Celle de vivre au grand jour son amour pour elle, malgré la crainte d’apparaître au bras d’une contre-publicité vivante. Et quitte à devenir la proie des psychanalystes de salon.

— Un coming out, quoi. Afficher publiquement son penchant pour les rondeurs. Je couche avec un Rubens et je vous emmerde.

Perclus de douleur, Yves fournissait un certain effort pour s’apitoyer sur le drame intérieur de cet homme. Si le maquereau était une véritable ordure, il appartenait néanmoins à un prototype connu et, malgré un infini mépris, Yves pouvait aisément se faire une idée de sa misérable mécanique mentale. À l’inverse, ce Grégoire, qui redoutait tant de se lier à une femme, non parce qu’elle se prostituait, mais parce qu’elle était grosse, résumait à lui seul une époque décadente où les interdits et les tabous n’étaient plus dictés par la morale mais par les impératifs du profit et la hantise d’un ridicule médiatique.

— Mon mac a fini par l’apprendre. Lui qui est si lâche, il a voulu jouer au dur. Et c’est tombé sur toi.

Yves ferma un instant les yeux, le temps de se demander quel Dieu pervers s’acharnait sur lui. Il eut tout à coup besoin de hurler, se retint tout juste, puis sentit monter des larmes de fatigue. Vers une heure du matin, on le laissa repartir, des pansements au visage, un strap sur le thorax. Sylvie avait attendu le dernier moment pour le supplier de ne pas porter plainte.

— L’idée de se faire interpeller le terrorise. Il traîne une petite peine avec sursis. S’il va au placard, il va déguster encore plus qu’un autre, il aura pas les nerfs. Qu’est-ce qu’il deviendrait sans moi ? Il est trop con. Je ferai ce que tu voudras, je viendrai dès que tu le demandes. J’obéirai.

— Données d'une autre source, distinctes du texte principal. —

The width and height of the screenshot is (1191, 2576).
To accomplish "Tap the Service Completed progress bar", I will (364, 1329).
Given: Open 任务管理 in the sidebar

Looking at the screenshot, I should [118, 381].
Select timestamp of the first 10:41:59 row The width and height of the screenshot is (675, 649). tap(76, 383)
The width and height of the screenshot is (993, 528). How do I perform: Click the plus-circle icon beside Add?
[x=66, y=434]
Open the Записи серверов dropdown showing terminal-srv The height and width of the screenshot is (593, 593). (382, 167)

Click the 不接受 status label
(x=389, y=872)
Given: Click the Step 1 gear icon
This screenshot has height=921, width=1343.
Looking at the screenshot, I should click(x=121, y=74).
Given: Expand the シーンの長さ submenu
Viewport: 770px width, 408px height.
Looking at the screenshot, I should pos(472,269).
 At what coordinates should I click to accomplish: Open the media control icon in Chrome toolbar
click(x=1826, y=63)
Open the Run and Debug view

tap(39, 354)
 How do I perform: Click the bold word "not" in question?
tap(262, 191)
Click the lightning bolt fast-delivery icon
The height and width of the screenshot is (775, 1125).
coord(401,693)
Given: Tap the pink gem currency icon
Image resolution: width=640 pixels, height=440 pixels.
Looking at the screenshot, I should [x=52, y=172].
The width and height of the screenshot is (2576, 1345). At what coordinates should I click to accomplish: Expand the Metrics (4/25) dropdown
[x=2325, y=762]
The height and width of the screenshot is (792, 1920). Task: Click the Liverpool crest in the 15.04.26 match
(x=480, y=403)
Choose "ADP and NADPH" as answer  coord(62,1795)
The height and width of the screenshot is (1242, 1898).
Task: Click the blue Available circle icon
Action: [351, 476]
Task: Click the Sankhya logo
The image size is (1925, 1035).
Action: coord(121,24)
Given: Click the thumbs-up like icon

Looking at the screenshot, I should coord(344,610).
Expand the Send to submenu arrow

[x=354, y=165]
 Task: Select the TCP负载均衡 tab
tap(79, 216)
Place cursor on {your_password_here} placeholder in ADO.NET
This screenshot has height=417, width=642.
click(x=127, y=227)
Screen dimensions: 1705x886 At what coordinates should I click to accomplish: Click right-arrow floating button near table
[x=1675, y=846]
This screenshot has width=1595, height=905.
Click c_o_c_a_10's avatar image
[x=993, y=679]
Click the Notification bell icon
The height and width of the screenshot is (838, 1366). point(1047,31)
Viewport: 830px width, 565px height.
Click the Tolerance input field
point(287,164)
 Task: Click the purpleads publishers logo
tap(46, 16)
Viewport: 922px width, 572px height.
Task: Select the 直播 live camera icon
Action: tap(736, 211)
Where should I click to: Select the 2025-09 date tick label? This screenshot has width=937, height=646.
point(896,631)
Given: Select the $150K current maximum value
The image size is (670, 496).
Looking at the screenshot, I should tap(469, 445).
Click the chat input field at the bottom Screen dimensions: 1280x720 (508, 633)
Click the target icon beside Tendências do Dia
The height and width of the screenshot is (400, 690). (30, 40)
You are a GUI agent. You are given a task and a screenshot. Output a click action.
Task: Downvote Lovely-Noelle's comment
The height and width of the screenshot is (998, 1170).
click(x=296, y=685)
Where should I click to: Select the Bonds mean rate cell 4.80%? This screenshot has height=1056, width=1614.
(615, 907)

Yves se fit raccompagner en taxi, puis, une main sur les côtes, traversa à pas douloureux le hall de son immeuble comme le petit vieux qu’il deviendrait un jour. Il se coucha sans trouver le sommeil, empêché par les douleurs qui ne demandaient qu’à se raviver, et par le souvenir de son agression qui le hanterait plusieurs jours durant. Pour s’en échapper, il rêva à cet autre Lehaleur qu’il aurait pu devenir si jadis sa promise ne l’avait pas trompé. Pour la toute première fois, il se demanda s’il n’aurait pas mieux fait de suivre ce chemin tout tracé. Où en serait-il, aujourd’hui, de son bel avenir ?

Sans doute dans cette maison de banlieue, prenant le frais en cette nuit d’été.

Le bébé, à l’étage, dormirait à poings fermés, et avec Pauline ils goûteraient enfin au calme retrouvé après ce samedi de courses, de ménage et de langes.

Ils se permettraient un petit digestif et évoqueraient leurs prochaines vacances.

Puis ils iraient se coucher et se caresseraient peut-être.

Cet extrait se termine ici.